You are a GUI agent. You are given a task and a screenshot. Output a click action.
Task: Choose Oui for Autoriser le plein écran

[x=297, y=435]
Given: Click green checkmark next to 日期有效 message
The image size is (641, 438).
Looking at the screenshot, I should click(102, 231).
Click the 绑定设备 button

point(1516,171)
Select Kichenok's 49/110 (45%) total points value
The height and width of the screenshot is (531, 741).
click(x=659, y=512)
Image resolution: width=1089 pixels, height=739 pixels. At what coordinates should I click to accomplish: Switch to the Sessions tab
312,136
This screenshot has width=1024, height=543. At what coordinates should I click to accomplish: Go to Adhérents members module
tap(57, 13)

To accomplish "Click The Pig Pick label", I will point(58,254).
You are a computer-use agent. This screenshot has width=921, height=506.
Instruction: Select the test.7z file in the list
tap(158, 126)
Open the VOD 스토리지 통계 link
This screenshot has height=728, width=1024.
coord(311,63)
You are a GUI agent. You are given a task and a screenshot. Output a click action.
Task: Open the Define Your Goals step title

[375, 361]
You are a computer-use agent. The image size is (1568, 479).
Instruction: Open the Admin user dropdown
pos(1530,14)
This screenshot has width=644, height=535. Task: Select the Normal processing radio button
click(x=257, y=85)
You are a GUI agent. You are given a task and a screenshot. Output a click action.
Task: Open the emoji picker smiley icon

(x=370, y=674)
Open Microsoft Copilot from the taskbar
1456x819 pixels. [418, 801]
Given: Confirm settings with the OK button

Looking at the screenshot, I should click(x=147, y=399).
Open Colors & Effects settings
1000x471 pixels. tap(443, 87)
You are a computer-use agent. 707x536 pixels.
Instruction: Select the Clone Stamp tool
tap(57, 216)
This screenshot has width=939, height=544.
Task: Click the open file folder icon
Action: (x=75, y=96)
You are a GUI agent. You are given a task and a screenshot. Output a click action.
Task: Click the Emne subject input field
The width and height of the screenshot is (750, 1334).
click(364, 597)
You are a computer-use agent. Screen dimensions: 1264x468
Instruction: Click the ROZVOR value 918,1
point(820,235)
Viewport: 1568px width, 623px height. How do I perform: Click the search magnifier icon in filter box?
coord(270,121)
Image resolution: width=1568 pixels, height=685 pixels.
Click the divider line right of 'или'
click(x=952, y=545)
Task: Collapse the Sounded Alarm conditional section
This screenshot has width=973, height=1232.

────────────────

- _Aim of the task_
In full and without alteration, transcribe the entries above.

- _Response for this exercise_
You are a GUI agent. You are given a task and a screenshot. Output a click action.
Task: Choose Oui for Autoriser le plein écran

[x=297, y=435]
Given: Click green checkmark next to 日期有效 message
The image size is (641, 438).
Looking at the screenshot, I should click(102, 231).
Click the 绑定设备 button

point(1516,171)
Select Kichenok's 49/110 (45%) total points value
The height and width of the screenshot is (531, 741).
click(x=659, y=512)
Image resolution: width=1089 pixels, height=739 pixels. At what coordinates should I click to accomplish: Switch to the Sessions tab
312,136
This screenshot has width=1024, height=543. At what coordinates should I click to accomplish: Go to Adhérents members module
tap(57, 13)

To accomplish "Click The Pig Pick label", I will point(58,254).
You are a computer-use agent. This screenshot has width=921, height=506.
Instruction: Select the test.7z file in the list
tap(158, 126)
Open the VOD 스토리지 통계 link
This screenshot has height=728, width=1024.
coord(311,63)
You are a GUI agent. You are given a task and a screenshot. Output a click action.
Task: Open the Define Your Goals step title

[375, 361]
You are a computer-use agent. The image size is (1568, 479).
Instruction: Open the Admin user dropdown
pos(1530,14)
This screenshot has width=644, height=535. Task: Select the Normal processing radio button
click(x=257, y=85)
You are a GUI agent. You are given a task and a screenshot. Output a click action.
Task: Open the emoji picker smiley icon

(x=370, y=674)
Open Microsoft Copilot from the taskbar
1456x819 pixels. [418, 801]
Given: Confirm settings with the OK button

Looking at the screenshot, I should click(x=147, y=399).
Open Colors & Effects settings
1000x471 pixels. tap(443, 87)
You are a computer-use agent. 707x536 pixels.
Instruction: Select the Clone Stamp tool
tap(57, 216)
This screenshot has width=939, height=544.
Task: Click the open file folder icon
Action: (x=75, y=96)
You are a GUI agent. You are given a task and a screenshot. Output a click action.
Task: Click the Emne subject input field
The width and height of the screenshot is (750, 1334).
click(364, 597)
You are a computer-use agent. Screen dimensions: 1264x468
Instruction: Click the ROZVOR value 918,1
point(820,235)
Viewport: 1568px width, 623px height. How do I perform: Click the search magnifier icon in filter box?
coord(270,121)
Image resolution: width=1568 pixels, height=685 pixels.
Click the divider line right of 'или'
click(x=952, y=545)
Task: Collapse the Sounded Alarm conditional section
This screenshot has width=973, height=1232.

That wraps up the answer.